▶ **STATED EXERCISE**
Retype the rows from the line containing "Given: Collapse the" through the line containing "click(x=108, y=131)", keeping every character unchanged.

▶ **RECORDS FOR THIS EXERCISE**
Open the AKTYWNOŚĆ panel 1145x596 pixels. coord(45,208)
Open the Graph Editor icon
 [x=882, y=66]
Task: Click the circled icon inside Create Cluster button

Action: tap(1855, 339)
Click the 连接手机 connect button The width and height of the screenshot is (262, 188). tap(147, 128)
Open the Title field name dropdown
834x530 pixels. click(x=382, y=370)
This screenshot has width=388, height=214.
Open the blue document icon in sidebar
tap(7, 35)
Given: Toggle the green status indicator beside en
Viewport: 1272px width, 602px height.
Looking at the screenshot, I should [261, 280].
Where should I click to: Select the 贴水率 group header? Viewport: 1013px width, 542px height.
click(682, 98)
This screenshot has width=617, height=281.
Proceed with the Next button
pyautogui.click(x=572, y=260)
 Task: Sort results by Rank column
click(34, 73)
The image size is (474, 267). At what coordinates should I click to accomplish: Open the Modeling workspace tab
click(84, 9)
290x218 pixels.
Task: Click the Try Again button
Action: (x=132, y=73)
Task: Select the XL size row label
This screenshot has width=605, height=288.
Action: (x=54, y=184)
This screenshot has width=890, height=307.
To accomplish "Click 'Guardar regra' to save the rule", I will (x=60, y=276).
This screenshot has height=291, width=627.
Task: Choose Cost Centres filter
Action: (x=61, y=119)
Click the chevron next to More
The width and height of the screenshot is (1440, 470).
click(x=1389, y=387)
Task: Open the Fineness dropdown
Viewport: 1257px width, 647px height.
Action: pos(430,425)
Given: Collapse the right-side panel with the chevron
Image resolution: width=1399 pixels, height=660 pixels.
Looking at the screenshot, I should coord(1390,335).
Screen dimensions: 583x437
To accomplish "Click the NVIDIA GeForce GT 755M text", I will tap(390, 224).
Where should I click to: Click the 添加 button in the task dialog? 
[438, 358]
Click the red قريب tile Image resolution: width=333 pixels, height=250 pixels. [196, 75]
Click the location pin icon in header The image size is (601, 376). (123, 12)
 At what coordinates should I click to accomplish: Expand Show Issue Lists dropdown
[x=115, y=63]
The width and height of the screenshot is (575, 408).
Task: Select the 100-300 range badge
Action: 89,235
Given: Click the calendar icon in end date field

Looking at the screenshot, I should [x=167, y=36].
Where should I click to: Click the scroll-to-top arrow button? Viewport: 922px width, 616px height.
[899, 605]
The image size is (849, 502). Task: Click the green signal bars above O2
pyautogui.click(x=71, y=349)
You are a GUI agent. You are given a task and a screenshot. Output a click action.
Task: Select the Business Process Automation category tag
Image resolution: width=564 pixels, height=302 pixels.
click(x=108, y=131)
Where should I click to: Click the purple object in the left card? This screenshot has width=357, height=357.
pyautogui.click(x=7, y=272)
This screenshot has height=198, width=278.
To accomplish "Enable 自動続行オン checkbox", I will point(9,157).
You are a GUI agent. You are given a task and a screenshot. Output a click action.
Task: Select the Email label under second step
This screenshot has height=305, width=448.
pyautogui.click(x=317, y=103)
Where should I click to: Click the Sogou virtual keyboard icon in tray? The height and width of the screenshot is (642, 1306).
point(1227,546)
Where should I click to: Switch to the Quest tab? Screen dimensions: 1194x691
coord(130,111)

▶ **COMPLETE OUTPUT**
Given: Collapse the right-side panel with the chevron
Image resolution: width=1399 pixels, height=660 pixels.
Looking at the screenshot, I should coord(1390,335).
Screen dimensions: 583x437
To accomplish "Click the NVIDIA GeForce GT 755M text", I will tap(390, 224).
Where should I click to: Click the 添加 button in the task dialog? 
[438, 358]
Click the red قريب tile Image resolution: width=333 pixels, height=250 pixels. [196, 75]
Click the location pin icon in header The image size is (601, 376). (123, 12)
 At what coordinates should I click to accomplish: Expand Show Issue Lists dropdown
[x=115, y=63]
The width and height of the screenshot is (575, 408).
Task: Select the 100-300 range badge
Action: 89,235
Given: Click the calendar icon in end date field

Looking at the screenshot, I should [x=167, y=36].
Where should I click to: Click the scroll-to-top arrow button? Viewport: 922px width, 616px height.
[899, 605]
The image size is (849, 502). Task: Click the green signal bars above O2
pyautogui.click(x=71, y=349)
You are a GUI agent. You are given a task and a screenshot. Output a click action.
Task: Select the Business Process Automation category tag
Image resolution: width=564 pixels, height=302 pixels.
click(x=108, y=131)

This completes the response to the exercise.